**What is being asked:** Would you quote the material below from its first line through the line containing "abril (992, 1273)", exactly and with both ends included?

*** Opening of Data records ***

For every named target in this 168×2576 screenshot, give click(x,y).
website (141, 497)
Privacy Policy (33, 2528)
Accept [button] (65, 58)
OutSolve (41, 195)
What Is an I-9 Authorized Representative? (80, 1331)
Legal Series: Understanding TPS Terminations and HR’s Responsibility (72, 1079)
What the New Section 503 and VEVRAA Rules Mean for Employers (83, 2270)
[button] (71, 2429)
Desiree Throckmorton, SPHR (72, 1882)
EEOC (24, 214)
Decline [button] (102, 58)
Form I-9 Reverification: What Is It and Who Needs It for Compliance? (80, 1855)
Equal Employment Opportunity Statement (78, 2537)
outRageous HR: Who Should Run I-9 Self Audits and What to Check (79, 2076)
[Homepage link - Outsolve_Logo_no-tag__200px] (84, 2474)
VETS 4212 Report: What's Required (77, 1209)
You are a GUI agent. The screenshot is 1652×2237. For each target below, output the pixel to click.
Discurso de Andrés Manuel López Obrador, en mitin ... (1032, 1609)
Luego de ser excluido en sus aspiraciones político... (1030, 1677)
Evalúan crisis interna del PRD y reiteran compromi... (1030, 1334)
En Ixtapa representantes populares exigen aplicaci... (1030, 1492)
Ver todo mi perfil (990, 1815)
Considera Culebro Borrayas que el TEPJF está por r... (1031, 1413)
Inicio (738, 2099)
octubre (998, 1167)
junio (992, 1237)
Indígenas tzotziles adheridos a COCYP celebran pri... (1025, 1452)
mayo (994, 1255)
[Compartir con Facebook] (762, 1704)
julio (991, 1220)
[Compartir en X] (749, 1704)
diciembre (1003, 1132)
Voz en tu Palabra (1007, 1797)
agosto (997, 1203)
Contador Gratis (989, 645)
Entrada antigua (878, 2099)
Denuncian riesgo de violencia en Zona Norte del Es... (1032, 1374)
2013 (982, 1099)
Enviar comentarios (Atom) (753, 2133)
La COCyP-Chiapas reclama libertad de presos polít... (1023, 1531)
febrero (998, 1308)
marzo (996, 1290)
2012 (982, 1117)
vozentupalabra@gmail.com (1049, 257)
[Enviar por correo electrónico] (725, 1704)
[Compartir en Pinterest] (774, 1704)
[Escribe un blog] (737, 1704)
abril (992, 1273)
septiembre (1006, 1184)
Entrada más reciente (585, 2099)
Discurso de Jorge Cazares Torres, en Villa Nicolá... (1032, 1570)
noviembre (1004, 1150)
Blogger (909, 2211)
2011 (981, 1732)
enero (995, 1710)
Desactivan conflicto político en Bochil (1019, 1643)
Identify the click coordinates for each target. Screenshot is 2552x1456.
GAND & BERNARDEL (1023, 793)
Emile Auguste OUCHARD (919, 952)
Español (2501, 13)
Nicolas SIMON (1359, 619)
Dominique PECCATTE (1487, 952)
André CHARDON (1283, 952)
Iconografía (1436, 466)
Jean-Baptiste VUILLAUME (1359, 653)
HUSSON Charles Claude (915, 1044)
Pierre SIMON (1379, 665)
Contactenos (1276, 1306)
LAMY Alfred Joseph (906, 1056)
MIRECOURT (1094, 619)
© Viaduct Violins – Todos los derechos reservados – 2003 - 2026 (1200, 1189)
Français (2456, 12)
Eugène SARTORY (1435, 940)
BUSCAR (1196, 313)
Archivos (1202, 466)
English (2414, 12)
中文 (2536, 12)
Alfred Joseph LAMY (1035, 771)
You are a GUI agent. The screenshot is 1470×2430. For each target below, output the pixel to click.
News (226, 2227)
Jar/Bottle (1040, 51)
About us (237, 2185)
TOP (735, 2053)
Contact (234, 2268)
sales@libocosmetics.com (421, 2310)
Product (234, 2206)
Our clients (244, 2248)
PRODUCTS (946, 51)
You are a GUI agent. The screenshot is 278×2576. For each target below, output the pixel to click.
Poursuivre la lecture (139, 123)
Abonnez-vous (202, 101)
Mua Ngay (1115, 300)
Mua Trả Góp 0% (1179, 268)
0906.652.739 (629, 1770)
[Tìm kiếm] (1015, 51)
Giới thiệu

*** Close of Data records ***

**Task answer:**
For every named target in this 168×2576 screenshot, give click(x,y).
website (141, 497)
Privacy Policy (33, 2528)
Accept [button] (65, 58)
OutSolve (41, 195)
What Is an I-9 Authorized Representative? (80, 1331)
Legal Series: Understanding TPS Terminations and HR’s Responsibility (72, 1079)
What the New Section 503 and VEVRAA Rules Mean for Employers (83, 2270)
[button] (71, 2429)
Desiree Throckmorton, SPHR (72, 1882)
EEOC (24, 214)
Decline [button] (102, 58)
Form I-9 Reverification: What Is It and Who Needs It for Compliance? (80, 1855)
Equal Employment Opportunity Statement (78, 2537)
outRageous HR: Who Should Run I-9 Self Audits and What to Check (79, 2076)
[Homepage link - Outsolve_Logo_no-tag__200px] (84, 2474)
VETS 4212 Report: What's Required (77, 1209)
You are a GUI agent. The screenshot is 1652×2237. For each target below, output the pixel to click.
Discurso de Andrés Manuel López Obrador, en mitin ... (1032, 1609)
Luego de ser excluido en sus aspiraciones político... (1030, 1677)
Evalúan crisis interna del PRD y reiteran compromi... (1030, 1334)
En Ixtapa representantes populares exigen aplicaci... (1030, 1492)
Ver todo mi perfil (990, 1815)
Considera Culebro Borrayas que el TEPJF está por r... (1031, 1413)
Inicio (738, 2099)
octubre (998, 1167)
junio (992, 1237)
Indígenas tzotziles adheridos a COCYP celebran pri... (1025, 1452)
mayo (994, 1255)
[Compartir con Facebook] (762, 1704)
julio (991, 1220)
[Compartir en X] (749, 1704)
diciembre (1003, 1132)
Voz en tu Palabra (1007, 1797)
agosto (997, 1203)
Contador Gratis (989, 645)
Entrada antigua (878, 2099)
Denuncian riesgo de violencia en Zona Norte del Es... (1032, 1374)
2013 (982, 1099)
Enviar comentarios (Atom) (753, 2133)
La COCyP-Chiapas reclama libertad de presos polít... (1023, 1531)
febrero (998, 1308)
marzo (996, 1290)
2012 (982, 1117)
vozentupalabra@gmail.com (1049, 257)
[Enviar por correo electrónico] (725, 1704)
[Compartir en Pinterest] (774, 1704)
[Escribe un blog] (737, 1704)
abril (992, 1273)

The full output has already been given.